Zosuquidar, a novel modulator of P-glycoprotein, does not improve the outcome of older patients with newly diagnosed acute myeloid leukemia: a randomized, placebo-controlled trial of the Eastern Cooperative Oncology Group 3999
2010; Elsevier BV; Volume: 116; Issue: 20 Linguagem: Inglês
10.1182/blood-2010-04-277269
ISSN1528-0020
AutoresLarry D. Cripe, Hajime Uno, Elisabeth Paietta, Mark R. Litzow, Rhett P. Ketterling, John M. Bennett, Jacob M. Rowe, Hillard M. Lazarus, Selina M. Luger, Martin S. Tallman,
Tópico(s)Acute Lymphoblastic Leukemia research
ResumoAbstract Zosuquidar, which modulates P-glycoprotein (P-gp) with minimal delay of anthracycline clearance, may reverse P-gp–mediated resistance in acute myeloid leukemia without increased toxicity.

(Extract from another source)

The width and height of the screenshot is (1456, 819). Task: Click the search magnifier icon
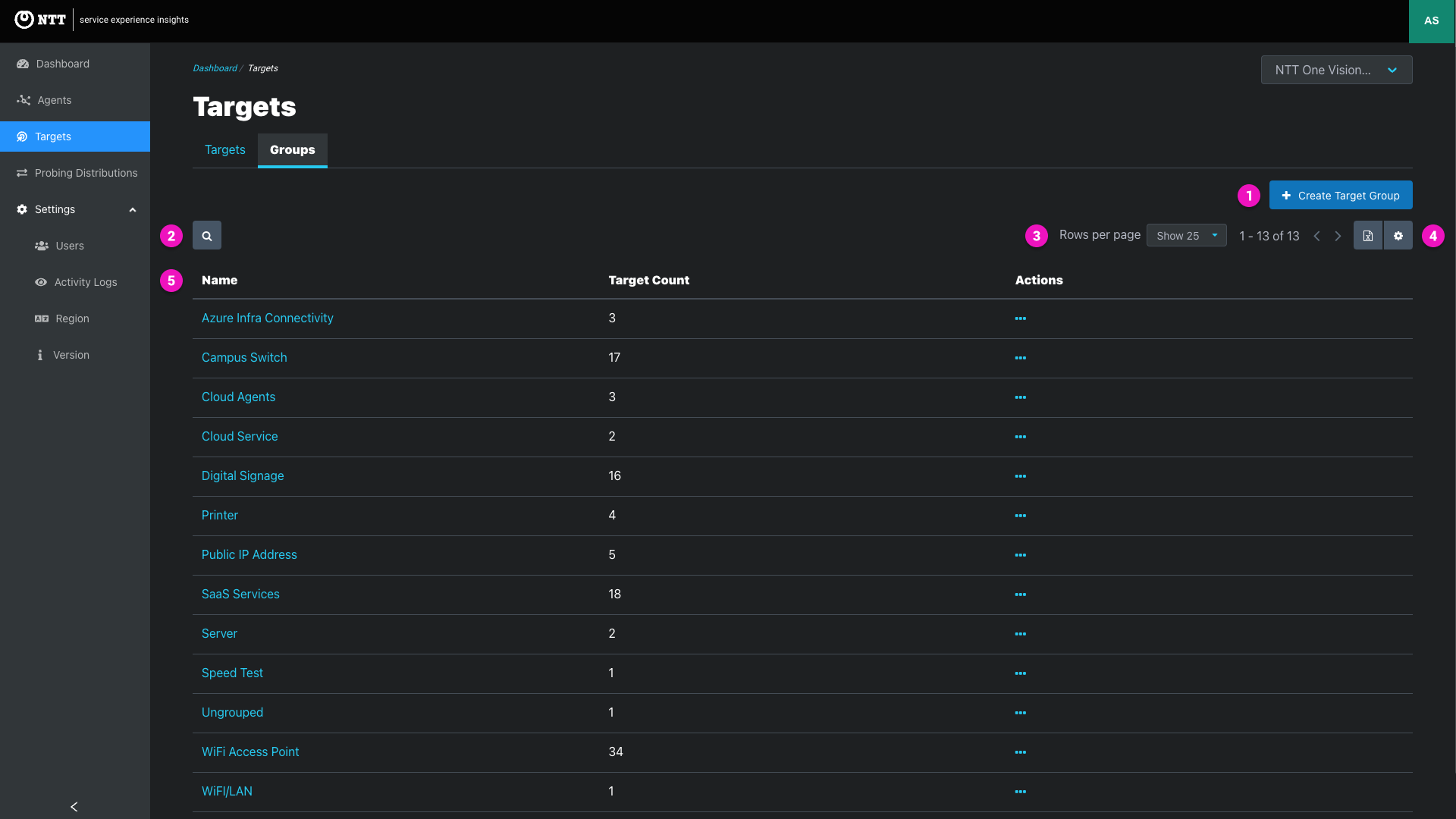pyautogui.click(x=207, y=236)
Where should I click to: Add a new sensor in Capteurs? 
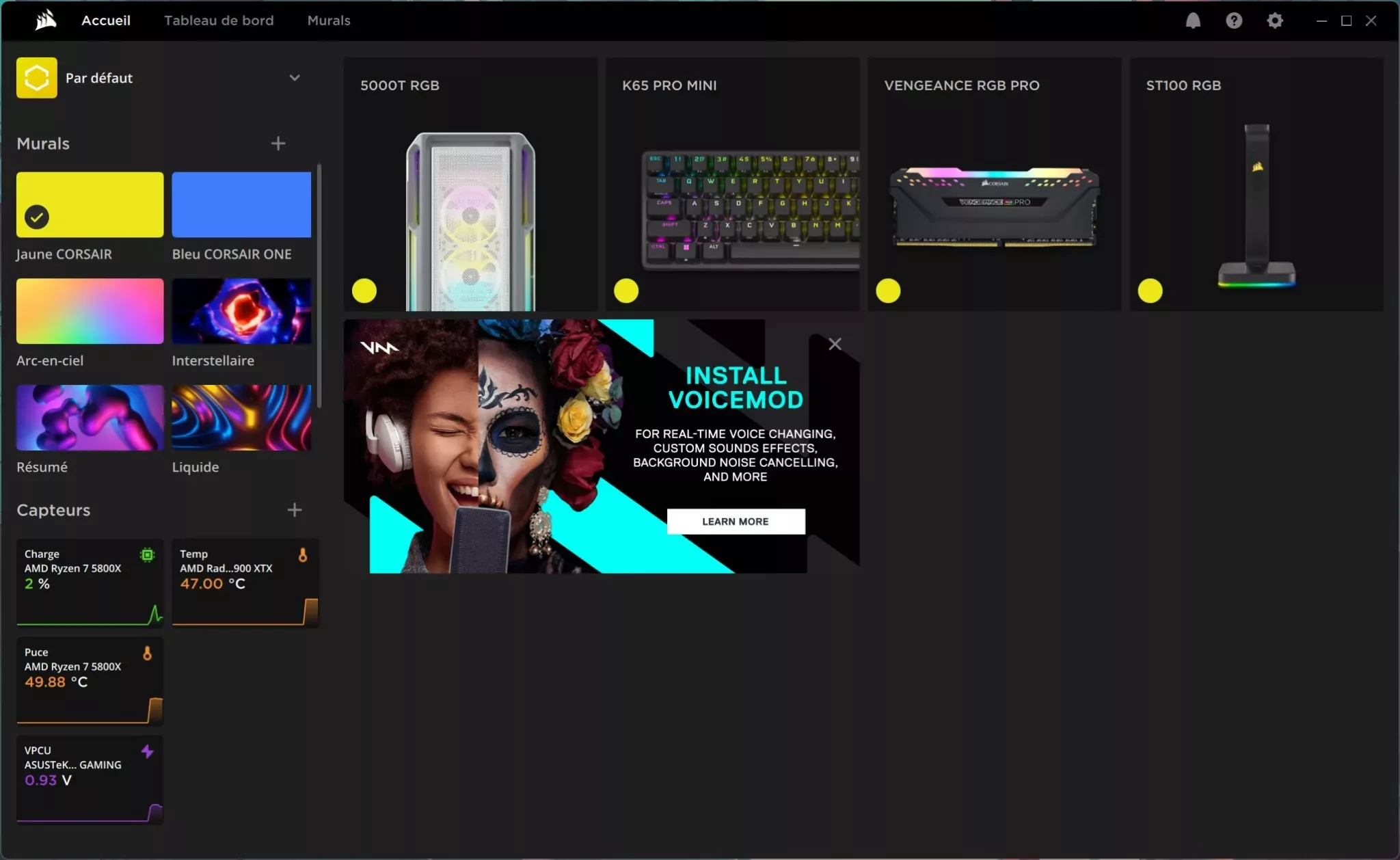coord(294,510)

A total of 449 adults older than 60 years with acute myeloid leukemia or high-risk myelodysplastic syndrome enrolled in a randomized placebo-controlled double-blind trial (Eastern Cooperative Oncology Group 3999). Overall survival was compared between patients receiving conventional-dose cytarabine and daunorubicin and either zosuquidar (550 mg; 212 patients) or placebo (221 patients). Median and 2-year overall survival values were 7.2 months and 20% on zosuquidar and 9.4 months and 23% on placebo, respectively (P = .281). Remission rate was 51.9% on zosuquidar and 48.9% on placebo. All cause mortality to day 42 was not different (zosuquidar 22.2% vs placebo 16.3%; P = .158). In vitro modulation of P-gp activity by zosuquidar and expression of P-gp, multidrug resistance-related protein 1, lung resistance protein, and breast cancer resistance protein, were comparable in the 2 arms. Poor-risk cytogenetics were more common in P-gp+ patients. P-gp expression and cytogenetics were correlated, though independent prognostic factors. We conclude that zosuquidar did not improve outcome in older acute myeloid leukemia, in part, because of the presence P-gp independent mechanisms of resistance. This trial is registered at www.clinicaltrials.gov as #NCT00046930.